Michihuayunca Site Plan - Ziegler Andean research expedition 2018

The main structure is a multi-tiered, large, earth- filled, stone-walled construction some one hundred seventy by seventy feet in size, shaped in a bent oval, something like text book images of a paramecium with walls following the curving contour line of the hill top.

The vertical height is about thirty feet.

The team had a difficult time photographing and measuring through the deep Ichu grass and brush cover but believe that they have it correct. There must have been a major Inca walkway to get there from Llactapata but they could not find it. Johan Reinhard says he found a section of Inca road lower down during his 1985 exploration.
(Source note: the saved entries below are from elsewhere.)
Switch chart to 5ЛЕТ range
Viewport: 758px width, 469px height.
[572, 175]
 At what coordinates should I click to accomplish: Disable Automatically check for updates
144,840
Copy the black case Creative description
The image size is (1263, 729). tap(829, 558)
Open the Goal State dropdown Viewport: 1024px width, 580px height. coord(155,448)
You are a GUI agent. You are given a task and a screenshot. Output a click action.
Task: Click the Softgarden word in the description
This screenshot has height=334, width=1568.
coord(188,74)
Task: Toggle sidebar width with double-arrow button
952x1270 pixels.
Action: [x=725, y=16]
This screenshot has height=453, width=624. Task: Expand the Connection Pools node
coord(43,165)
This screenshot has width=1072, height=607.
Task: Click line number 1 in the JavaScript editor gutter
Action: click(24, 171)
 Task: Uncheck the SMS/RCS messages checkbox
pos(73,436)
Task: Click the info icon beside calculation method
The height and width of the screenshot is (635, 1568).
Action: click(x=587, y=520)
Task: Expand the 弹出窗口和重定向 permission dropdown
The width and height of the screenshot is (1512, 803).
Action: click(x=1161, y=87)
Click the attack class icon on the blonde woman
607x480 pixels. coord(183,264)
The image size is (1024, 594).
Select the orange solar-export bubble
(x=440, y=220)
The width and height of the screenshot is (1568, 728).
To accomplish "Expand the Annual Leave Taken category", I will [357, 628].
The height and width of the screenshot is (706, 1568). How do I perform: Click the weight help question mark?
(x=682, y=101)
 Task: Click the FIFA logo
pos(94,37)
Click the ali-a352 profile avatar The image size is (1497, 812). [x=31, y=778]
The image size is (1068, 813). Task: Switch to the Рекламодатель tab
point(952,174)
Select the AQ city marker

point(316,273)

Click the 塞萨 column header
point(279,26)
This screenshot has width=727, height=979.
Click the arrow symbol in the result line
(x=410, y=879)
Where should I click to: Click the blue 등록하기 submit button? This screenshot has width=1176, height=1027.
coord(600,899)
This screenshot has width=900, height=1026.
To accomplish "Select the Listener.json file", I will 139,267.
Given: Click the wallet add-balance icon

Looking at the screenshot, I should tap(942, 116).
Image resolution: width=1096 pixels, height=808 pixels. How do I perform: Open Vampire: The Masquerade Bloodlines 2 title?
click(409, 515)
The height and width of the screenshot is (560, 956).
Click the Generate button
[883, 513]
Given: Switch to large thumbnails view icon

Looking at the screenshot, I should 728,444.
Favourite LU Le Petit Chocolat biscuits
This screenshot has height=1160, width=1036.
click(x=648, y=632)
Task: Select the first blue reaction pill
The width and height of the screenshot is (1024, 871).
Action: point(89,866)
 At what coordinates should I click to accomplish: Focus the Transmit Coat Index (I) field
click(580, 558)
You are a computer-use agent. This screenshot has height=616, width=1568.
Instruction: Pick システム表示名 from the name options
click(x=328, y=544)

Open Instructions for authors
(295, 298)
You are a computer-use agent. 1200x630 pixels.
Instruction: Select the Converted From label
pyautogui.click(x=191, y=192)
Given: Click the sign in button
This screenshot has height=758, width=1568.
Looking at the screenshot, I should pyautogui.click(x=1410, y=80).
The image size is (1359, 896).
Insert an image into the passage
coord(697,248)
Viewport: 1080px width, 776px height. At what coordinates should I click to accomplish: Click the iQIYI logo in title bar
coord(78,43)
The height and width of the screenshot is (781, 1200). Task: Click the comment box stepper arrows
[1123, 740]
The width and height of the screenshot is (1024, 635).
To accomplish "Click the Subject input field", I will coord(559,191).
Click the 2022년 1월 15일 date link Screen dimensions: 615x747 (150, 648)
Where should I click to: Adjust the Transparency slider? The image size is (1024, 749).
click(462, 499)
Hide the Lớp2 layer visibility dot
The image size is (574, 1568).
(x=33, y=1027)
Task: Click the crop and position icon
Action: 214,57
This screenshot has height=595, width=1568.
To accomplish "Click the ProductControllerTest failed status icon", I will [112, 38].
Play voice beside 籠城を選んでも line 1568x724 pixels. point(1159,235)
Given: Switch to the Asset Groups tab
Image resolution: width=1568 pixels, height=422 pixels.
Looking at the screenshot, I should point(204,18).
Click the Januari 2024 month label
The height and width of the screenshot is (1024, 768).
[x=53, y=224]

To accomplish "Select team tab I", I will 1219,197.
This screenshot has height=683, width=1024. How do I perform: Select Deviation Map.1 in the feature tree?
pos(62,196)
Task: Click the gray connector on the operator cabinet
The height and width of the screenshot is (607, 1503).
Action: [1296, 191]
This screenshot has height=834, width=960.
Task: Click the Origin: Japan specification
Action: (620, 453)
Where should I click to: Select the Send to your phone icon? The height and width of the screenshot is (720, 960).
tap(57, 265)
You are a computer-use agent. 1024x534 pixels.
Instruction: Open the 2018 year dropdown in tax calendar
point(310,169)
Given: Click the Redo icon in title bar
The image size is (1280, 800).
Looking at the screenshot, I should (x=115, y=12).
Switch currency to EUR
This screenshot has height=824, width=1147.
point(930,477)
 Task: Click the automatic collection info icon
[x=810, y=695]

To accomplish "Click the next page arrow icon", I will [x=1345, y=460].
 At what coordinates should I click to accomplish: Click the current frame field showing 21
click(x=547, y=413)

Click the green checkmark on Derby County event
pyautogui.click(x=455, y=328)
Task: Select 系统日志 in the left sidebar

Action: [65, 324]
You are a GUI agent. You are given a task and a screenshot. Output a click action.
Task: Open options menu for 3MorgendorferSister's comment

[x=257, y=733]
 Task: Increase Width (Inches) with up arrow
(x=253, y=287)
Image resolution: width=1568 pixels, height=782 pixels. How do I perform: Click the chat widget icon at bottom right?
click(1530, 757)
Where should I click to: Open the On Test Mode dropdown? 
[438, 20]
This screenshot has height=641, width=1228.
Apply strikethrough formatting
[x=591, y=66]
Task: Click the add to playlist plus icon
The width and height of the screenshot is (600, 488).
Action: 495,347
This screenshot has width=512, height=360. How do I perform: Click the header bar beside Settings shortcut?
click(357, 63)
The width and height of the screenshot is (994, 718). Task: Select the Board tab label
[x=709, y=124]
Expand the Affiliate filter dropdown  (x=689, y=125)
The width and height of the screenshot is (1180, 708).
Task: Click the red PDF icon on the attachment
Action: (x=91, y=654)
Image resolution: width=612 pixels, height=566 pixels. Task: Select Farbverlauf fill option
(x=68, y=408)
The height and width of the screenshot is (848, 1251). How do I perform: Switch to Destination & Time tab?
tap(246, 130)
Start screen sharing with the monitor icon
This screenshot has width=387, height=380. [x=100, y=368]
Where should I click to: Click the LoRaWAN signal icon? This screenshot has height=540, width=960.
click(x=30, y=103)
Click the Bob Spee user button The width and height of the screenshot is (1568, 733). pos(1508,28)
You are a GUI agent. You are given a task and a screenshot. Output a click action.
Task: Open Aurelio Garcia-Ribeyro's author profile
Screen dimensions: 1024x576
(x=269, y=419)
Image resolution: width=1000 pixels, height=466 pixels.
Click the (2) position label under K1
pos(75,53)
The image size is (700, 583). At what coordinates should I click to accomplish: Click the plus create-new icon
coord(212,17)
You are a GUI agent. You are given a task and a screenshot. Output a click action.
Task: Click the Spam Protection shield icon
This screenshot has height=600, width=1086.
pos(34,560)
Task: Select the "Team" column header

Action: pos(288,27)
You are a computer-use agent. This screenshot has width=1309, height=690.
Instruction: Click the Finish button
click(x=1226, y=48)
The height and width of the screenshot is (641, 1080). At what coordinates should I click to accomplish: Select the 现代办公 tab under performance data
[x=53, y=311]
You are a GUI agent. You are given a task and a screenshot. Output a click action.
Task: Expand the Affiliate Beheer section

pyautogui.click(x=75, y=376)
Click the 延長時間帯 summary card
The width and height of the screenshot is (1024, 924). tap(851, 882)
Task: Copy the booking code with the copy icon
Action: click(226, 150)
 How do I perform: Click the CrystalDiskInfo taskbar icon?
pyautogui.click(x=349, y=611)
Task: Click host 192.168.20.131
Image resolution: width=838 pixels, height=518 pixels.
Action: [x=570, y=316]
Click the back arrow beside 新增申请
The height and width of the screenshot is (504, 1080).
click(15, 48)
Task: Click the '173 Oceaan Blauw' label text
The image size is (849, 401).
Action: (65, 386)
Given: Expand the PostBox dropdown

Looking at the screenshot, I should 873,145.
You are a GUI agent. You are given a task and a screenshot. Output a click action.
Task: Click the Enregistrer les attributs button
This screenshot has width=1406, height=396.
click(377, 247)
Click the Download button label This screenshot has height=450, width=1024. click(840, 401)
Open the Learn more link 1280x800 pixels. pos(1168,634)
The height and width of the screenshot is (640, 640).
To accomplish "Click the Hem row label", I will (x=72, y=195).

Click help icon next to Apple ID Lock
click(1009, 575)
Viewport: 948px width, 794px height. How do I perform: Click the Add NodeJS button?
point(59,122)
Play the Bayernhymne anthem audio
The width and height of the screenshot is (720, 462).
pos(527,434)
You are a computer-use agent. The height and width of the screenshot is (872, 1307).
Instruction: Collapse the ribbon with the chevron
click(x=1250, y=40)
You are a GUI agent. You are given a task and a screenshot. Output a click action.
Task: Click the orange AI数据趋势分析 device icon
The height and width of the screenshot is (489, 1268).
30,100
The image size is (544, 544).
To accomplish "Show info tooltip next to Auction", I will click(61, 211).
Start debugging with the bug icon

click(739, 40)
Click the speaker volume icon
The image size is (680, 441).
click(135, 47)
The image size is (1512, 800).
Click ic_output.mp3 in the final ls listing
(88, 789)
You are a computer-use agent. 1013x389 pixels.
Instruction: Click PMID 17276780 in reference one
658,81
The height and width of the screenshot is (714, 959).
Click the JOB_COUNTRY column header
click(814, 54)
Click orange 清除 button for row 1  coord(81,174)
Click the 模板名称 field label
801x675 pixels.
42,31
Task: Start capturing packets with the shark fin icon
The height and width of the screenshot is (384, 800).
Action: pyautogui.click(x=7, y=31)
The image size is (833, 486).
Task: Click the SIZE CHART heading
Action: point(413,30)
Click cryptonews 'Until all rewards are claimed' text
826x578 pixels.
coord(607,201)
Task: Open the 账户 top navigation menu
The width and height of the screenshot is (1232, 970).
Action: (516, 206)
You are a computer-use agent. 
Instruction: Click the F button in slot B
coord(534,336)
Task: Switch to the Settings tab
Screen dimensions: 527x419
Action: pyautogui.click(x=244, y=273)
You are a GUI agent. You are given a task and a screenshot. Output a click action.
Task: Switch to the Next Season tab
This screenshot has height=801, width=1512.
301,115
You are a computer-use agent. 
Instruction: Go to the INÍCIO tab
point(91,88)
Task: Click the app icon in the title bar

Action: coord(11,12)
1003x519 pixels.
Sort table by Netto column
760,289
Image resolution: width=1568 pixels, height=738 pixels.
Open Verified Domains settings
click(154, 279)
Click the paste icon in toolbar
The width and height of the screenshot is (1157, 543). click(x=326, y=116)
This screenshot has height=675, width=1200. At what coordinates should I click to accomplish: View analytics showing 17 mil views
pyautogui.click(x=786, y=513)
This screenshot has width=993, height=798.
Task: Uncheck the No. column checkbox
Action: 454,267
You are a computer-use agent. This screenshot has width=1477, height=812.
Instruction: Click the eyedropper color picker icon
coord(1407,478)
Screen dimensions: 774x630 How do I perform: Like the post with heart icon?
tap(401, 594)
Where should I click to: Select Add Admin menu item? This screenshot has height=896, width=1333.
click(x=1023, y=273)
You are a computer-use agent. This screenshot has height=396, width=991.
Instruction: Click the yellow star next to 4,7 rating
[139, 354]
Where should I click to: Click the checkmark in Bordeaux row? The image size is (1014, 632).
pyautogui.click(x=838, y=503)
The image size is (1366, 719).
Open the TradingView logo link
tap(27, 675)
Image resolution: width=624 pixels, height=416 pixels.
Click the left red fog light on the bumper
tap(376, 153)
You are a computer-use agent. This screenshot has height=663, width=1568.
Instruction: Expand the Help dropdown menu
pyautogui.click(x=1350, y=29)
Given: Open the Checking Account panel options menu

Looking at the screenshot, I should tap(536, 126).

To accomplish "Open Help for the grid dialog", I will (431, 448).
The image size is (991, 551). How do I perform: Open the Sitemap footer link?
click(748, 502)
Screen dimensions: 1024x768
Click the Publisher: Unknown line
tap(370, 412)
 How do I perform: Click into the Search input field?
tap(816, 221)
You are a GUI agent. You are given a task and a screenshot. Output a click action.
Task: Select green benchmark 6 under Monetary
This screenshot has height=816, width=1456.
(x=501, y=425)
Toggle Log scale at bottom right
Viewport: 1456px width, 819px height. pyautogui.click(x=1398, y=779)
There are likely other sites along the ridge but all is overgrown and travel is near impossible. Without ethnohistorical reference to identify the site, we will never know what the Inca name may have been. We decide to call it, Michihuayunca, the local name for the region.

The primary alignment is north toward Machu Picchu-Llactapata with other walls facing or pointing toward the June solstice and surrounding Apus, Inca sacred mountains; Veronica, Waqay Willca, and the Puma’s Claw, Pumasillo.

The important ceremonial site, Inca Wasi in the Puncuyoc range above and north of the Neo-Inca Vilcabamba capital, Vitcos, thirty miles distant, is on the June solstice sunset line. From a building there which we identified as a sun temple in 1998, the sightline view would see the sun raising over the Aobamba ridge during the December solstice.

A worked-stone entrance-way and stone stairs give access up through the several walls and levels:

Recalling an old Led Zeppelin song, I suggest with a grin that it may be a ‘Stairway to Heaven,’ Kim Malville’s symbolic pathway to the Inca upper world, Hanan Pacha.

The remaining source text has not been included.